Opino, no discuto. Tan respetable es la opinión del otro como la mía, entonces trabar una discusión sobre lo que piensa y diga alguien debido a que no piensa igual a mí, o se me exija aceptar lo que otro diga simplemente porque él considera que debe ser así, me parece desobligante, oprimente y antipático y solo aplica para quienes ejercen la subordinación o sujeción al dominio de alguien, o por el rigor institucional como es el caso de la disciplina militar donde se obedece y no se discute.

En política se delibera, pero hay disciplina, existen normas que cumplir y parámetros a seguir. Sin embargo, la subordinación tiene un límite, sobre todo en el caso del libre pensador quien “forma sus opiniones sobre la base de la razón, independientemente de la religión, la tradición, la autoridad o de creencias establecidas.”

Conservar la serenidad es importante, si pierdes el control pueden manipularte, además de estropear la charla por estar alterado.

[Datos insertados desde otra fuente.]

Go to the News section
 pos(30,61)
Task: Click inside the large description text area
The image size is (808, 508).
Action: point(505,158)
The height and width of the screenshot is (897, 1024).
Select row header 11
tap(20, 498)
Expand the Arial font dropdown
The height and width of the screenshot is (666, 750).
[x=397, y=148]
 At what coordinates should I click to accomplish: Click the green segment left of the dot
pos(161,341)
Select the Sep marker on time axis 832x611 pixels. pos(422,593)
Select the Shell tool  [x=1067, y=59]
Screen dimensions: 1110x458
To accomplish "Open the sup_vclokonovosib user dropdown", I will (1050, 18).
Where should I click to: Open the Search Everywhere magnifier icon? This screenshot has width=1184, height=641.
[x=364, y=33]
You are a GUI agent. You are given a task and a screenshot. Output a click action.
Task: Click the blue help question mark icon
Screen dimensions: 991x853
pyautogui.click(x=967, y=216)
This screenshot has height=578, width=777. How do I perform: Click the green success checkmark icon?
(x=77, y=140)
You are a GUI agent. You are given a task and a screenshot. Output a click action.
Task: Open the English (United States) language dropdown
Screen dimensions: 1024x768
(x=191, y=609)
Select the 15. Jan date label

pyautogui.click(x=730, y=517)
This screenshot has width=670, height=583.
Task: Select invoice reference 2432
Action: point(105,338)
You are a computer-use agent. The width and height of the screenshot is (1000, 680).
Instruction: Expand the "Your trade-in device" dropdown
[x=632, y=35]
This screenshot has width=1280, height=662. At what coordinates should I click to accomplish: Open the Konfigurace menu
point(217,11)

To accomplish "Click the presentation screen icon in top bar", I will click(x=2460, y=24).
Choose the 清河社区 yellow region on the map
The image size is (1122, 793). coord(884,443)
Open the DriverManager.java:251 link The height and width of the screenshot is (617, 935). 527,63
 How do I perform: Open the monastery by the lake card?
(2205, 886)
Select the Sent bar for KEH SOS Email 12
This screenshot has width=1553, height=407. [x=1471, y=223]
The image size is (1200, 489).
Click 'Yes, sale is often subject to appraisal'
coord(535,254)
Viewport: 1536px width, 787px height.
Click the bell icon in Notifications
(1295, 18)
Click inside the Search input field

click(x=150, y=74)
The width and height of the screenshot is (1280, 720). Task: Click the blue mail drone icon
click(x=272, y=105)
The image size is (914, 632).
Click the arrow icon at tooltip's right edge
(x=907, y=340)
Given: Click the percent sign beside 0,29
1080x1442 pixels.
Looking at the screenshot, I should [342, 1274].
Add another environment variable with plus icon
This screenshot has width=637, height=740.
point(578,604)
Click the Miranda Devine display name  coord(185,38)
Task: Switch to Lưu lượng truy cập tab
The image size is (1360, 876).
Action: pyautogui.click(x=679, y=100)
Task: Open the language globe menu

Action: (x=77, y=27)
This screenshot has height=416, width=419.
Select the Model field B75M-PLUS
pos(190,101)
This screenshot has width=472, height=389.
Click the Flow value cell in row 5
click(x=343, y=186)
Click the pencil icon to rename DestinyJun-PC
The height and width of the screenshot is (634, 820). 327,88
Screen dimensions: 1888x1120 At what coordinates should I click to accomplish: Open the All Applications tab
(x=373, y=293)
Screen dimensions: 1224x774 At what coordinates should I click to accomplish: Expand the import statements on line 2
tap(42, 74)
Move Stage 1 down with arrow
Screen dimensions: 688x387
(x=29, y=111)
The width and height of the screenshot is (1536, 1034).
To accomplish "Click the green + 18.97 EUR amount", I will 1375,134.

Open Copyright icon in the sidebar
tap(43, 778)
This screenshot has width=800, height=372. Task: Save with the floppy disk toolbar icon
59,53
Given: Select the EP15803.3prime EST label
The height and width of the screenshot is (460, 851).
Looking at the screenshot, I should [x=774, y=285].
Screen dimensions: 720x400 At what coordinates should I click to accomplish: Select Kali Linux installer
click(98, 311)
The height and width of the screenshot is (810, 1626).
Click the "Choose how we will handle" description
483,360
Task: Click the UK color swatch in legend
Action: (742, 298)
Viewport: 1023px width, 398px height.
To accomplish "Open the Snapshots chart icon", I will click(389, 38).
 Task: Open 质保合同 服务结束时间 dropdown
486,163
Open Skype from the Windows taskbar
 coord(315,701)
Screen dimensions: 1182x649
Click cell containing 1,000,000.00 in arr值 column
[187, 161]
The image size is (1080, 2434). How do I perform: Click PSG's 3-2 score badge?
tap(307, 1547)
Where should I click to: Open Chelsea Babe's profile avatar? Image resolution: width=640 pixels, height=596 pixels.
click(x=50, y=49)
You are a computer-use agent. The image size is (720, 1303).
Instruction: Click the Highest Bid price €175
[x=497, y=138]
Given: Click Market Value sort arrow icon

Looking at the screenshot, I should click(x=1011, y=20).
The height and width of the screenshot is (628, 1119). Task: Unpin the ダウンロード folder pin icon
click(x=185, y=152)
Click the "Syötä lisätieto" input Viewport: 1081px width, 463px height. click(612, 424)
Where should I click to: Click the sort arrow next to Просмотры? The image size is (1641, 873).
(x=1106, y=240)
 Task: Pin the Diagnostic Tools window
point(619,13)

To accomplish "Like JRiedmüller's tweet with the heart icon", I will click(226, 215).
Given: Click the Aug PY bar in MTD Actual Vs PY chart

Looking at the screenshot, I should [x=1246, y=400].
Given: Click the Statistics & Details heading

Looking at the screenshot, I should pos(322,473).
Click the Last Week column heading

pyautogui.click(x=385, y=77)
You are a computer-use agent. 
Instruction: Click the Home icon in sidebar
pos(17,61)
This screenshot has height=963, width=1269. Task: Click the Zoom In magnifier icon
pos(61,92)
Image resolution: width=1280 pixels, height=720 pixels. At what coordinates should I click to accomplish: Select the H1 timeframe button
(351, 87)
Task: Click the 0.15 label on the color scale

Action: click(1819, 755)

Sucede cuando el interlocutor en vez de centrarse en el argumento, ataca a la persona valiéndose de insultos o agravios (""falacia ad hominem" o “contra el hombre”).

La experiencia y el conocimiento con el paso de los años también hacen ver las cosas con más claridad, llegándose a preferir conservar un amigo que ganar una discusión.

Hoy día, la libertad de expresión en redes sociales ha generado una sana competencia por la divulgación de la verdad antes únicamente en manos de los medios de comunicación, utilizados en la época actual para conseguir beneficios específicos, más que para orientar y conducir la opinión en beneficio de la comunidad.

Entre tanto, mientras la capacidad para discernir sea una virtud que conduzca a obrar con certeza moral, total fortaleza y tranquilidad de conciencia, allá cada quien dependiendo del medio al que recurra para informarse, veraz o no.

En contrapeso a través de esos mismos canales hay quienes posando de inspiradores de las buenas costumbres, sin tener méritos para ello, estimulan pasiones y sientan cátedra de ética.

Siendo quienes se creen únicos facultados para hacerlo, habiendo de por medio un interés velado para su propio provecho.

Se disgustan con quienes no comparten sus planteamientos, como si hubiese que pedirles «permiso para opinar».